**What you need to do:**
Copy the data below word for word, leaving out the pictures.

**Records supplied:**
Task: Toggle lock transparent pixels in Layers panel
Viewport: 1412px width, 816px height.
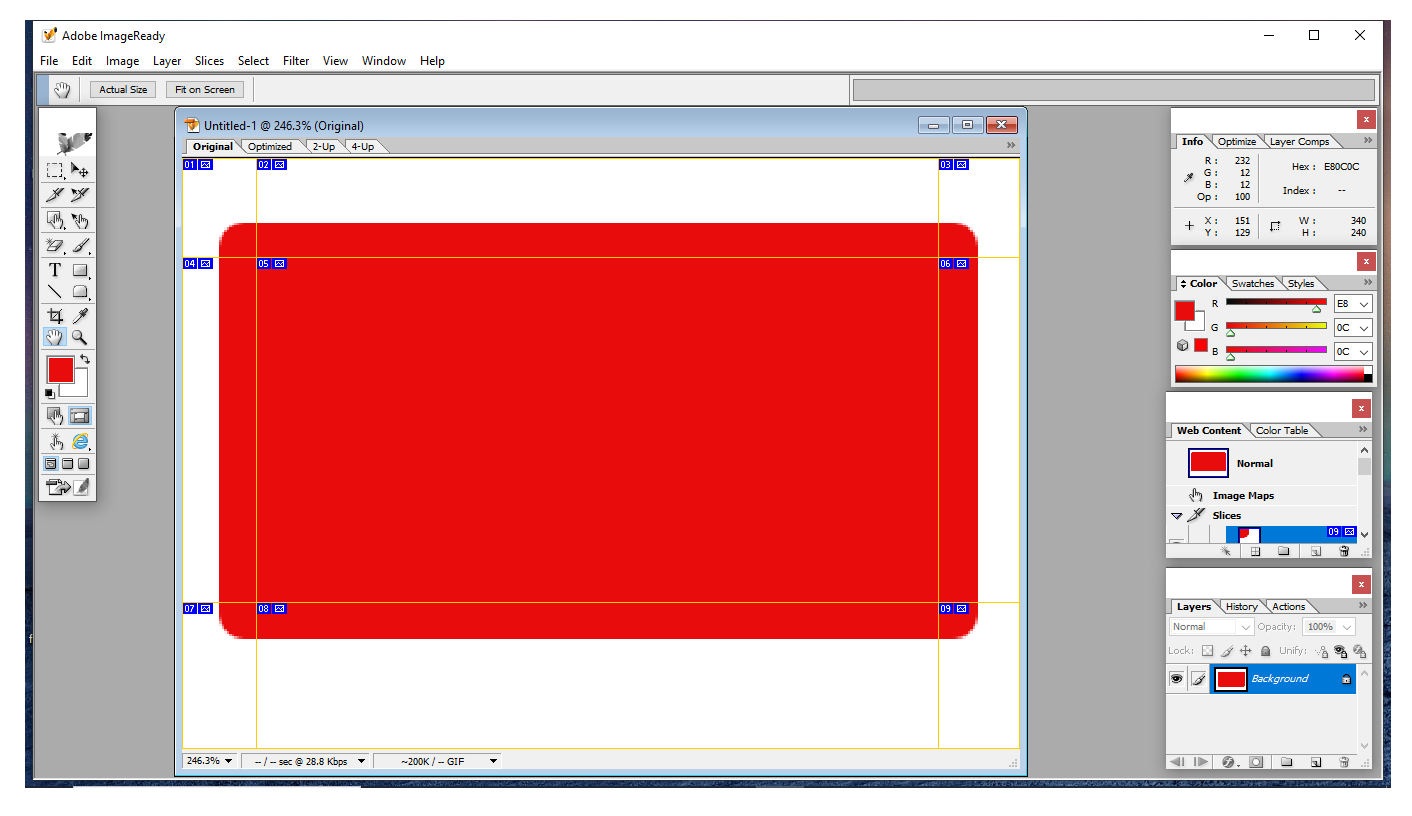Action: coord(1207,651)
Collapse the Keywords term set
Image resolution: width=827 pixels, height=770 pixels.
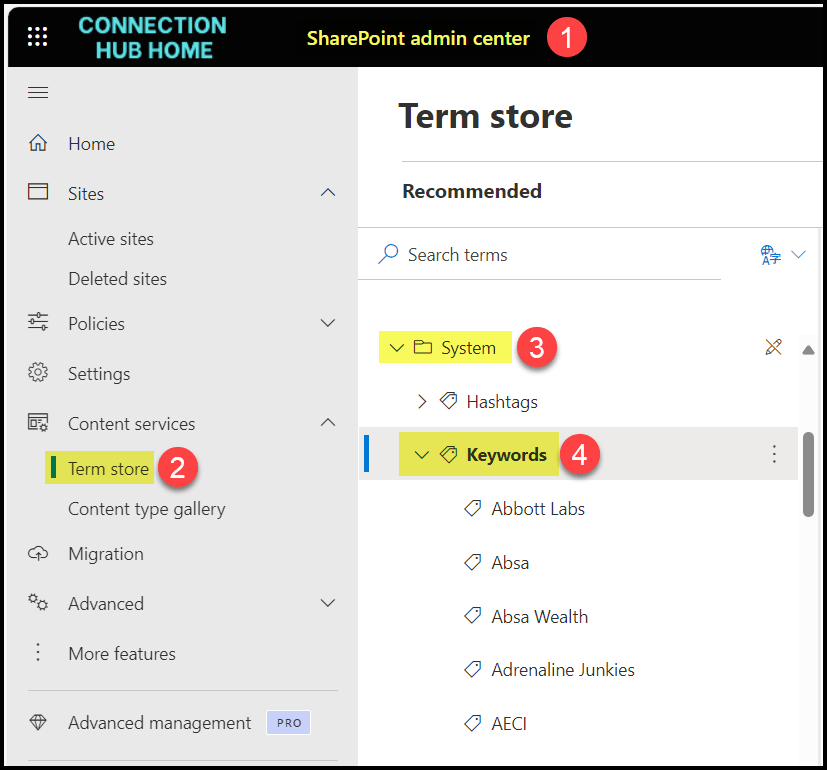(x=422, y=455)
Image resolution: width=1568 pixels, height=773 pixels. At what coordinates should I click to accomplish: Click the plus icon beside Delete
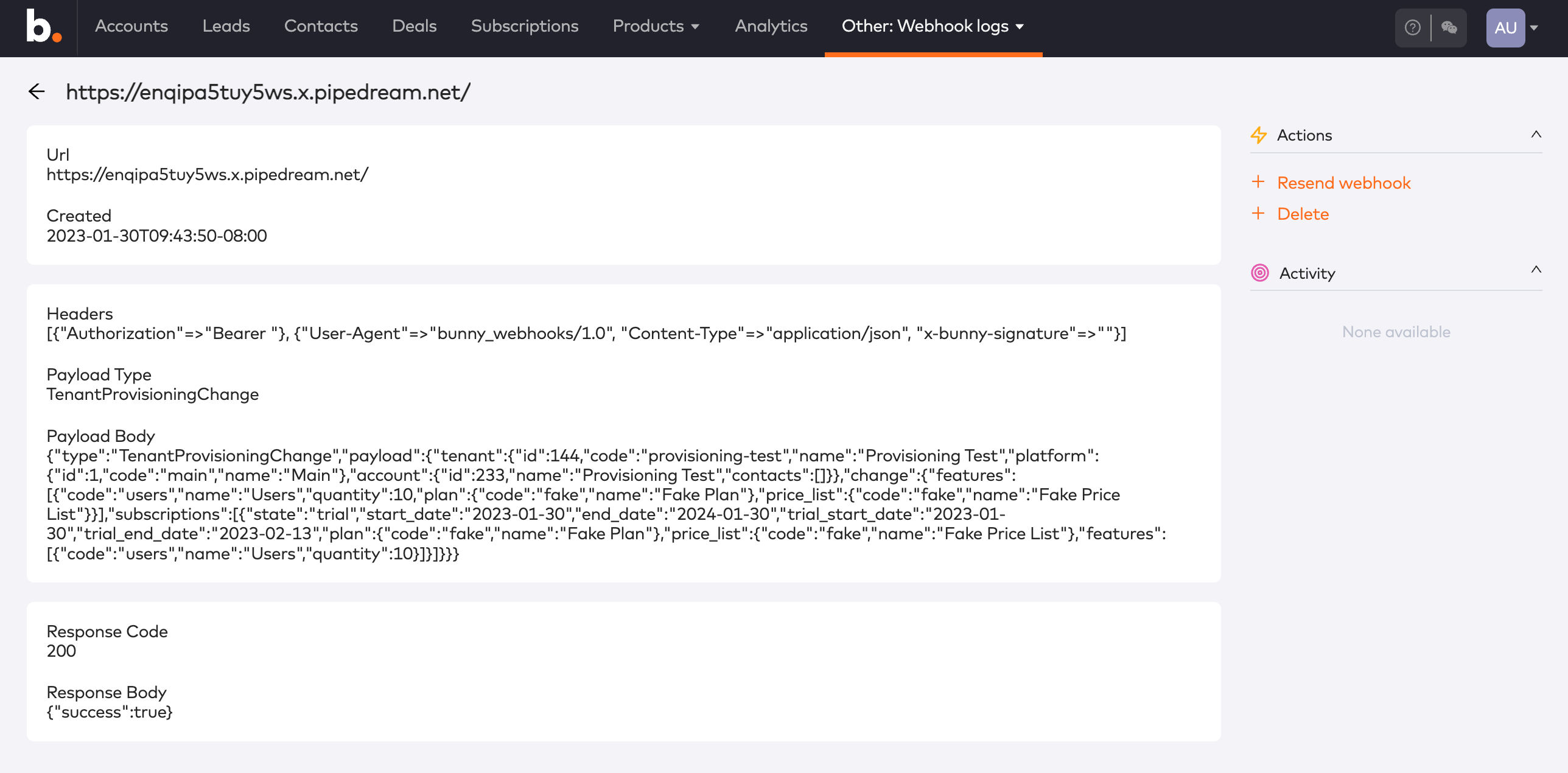1259,214
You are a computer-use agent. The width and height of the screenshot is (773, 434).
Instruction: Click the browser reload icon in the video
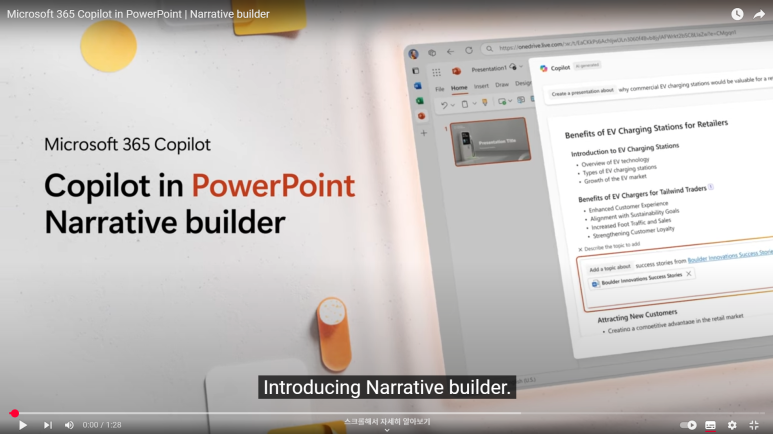(x=467, y=49)
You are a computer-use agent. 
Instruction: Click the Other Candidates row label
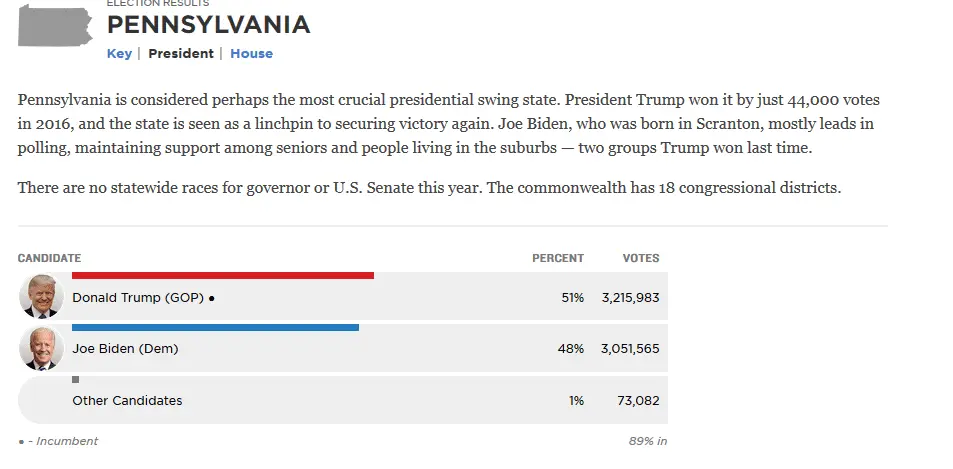(127, 401)
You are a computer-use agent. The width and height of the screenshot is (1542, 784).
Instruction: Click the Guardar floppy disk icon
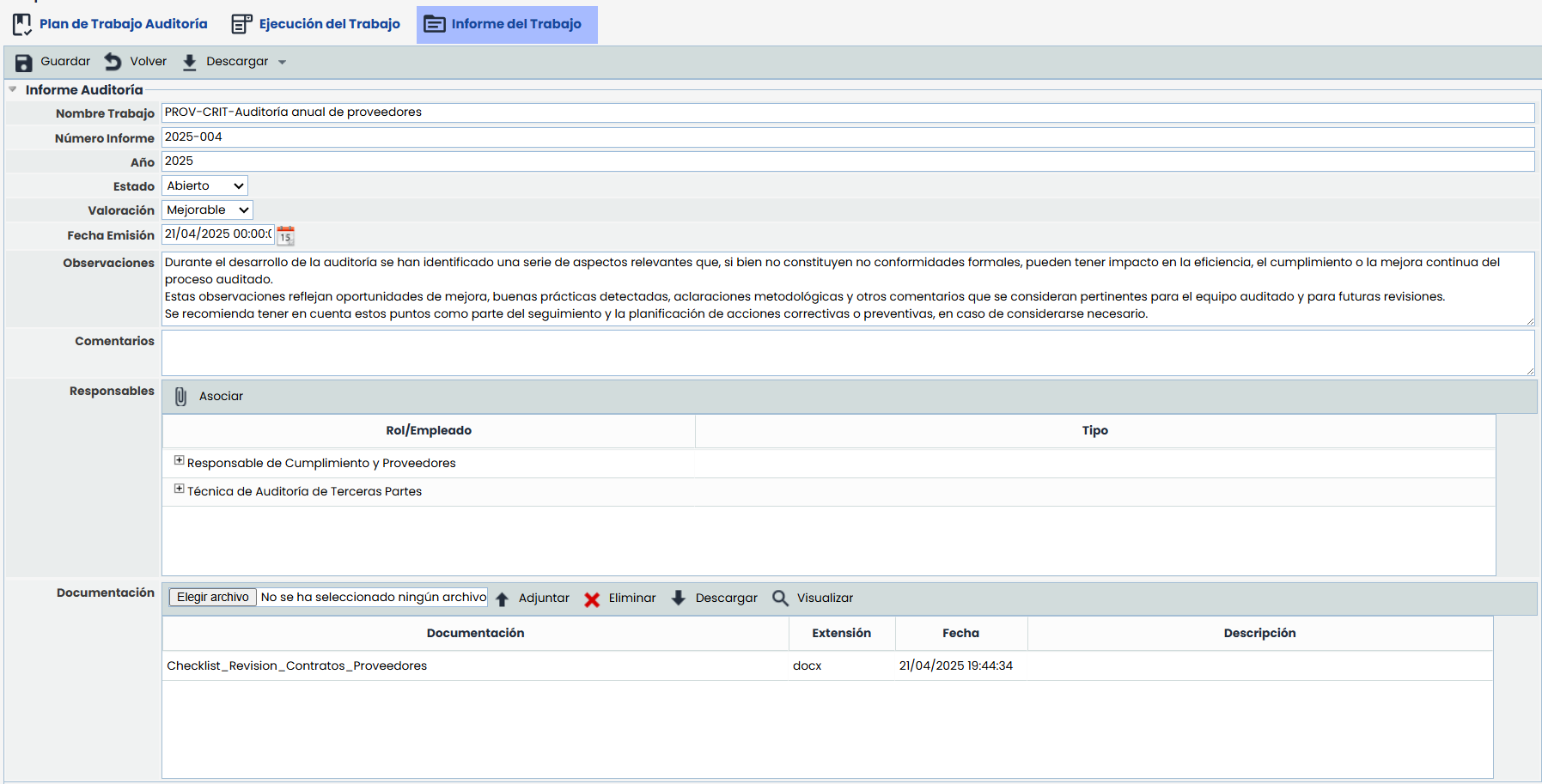tap(24, 62)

**Answer to this task:**
Task: Toggle lock transparent pixels in Layers panel
Viewport: 1412px width, 816px height.
Action: coord(1207,651)
Collapse the Keywords term set
Image resolution: width=827 pixels, height=770 pixels.
(x=422, y=455)
Image resolution: width=1568 pixels, height=773 pixels. At what coordinates should I click to accomplish: Click the plus icon beside Delete
1259,214
You are a computer-use agent. The width and height of the screenshot is (773, 434).
Instruction: Click the browser reload icon in the video
(x=467, y=49)
You are a computer-use agent. 
Instruction: Click the Other Candidates row label
(127, 401)
You are a computer-use agent. The width and height of the screenshot is (1542, 784).
Instruction: Click the Guardar floppy disk icon
tap(24, 62)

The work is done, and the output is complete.